The main cast all do an amiable job; Mark Hadlow is a stand-out in the dual role of Sir Bruce Warner and Dr Michael McKenna. He gets a couple of scene-stealing moments, and it’s obvious how much fun he’s having on stage. Of course, Dr Warner and Dr Ropata get a lot of stage time, and it’s quite scary how well Guy Langford has nailed the voice and mannerisms of Warner. Opening night audiences were treated to a little cameo from the television version of Dr Warner – and seeing them both on stage together just showed how well Langford does in the lead. Comic Chris Parker and Comfrey Sanders as young Nick Harrison and Rachel McKenna also deserve a shout-out, providing some of the biggest laughs of the night.

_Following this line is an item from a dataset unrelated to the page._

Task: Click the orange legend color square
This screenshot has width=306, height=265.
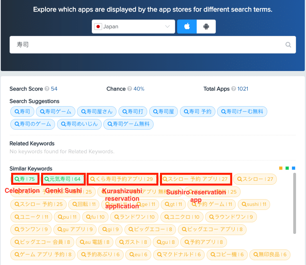Action: pos(281,168)
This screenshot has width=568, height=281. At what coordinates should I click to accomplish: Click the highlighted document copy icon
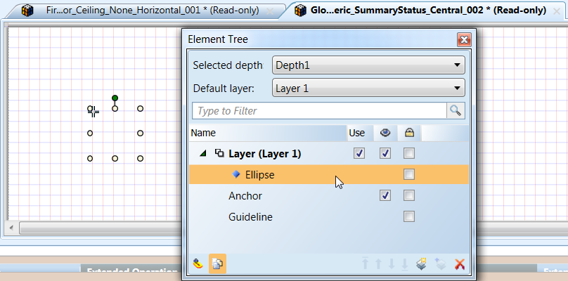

Being a musical, a lot of the story is delivered through songs, and thankfully the production decides to go all-out with campy, big budget, Broadway-esque numbers. There are echoes of Wicked, Chicago and several other productions in much of the music’s styling. It’s a smart move as the show wouldn’t work so well if wasn’t over the top.

If you’re a fan of the TV show, you’ll have a blast. If you’re inexperienced in the goings on in Ferndale, like me, you’ll still find yourself laughing and smiling throughout.

Sure, it’s not very highbrow, the songs are a bit schmaltzy and it’s all a bit silly. But, not taking itself too seriously is what means it such a success and defiantly doesn’t fall short in the entertainment stakes.

Shortland Stree: The Musical is on at Auckland’s ASB Waterfront Theatre until 9th December. The show will also be touring nationally in March and April 2019. For more information visit shortlandstreetthemusical.co.nz

Reviewed by Steward Sowman-Lund.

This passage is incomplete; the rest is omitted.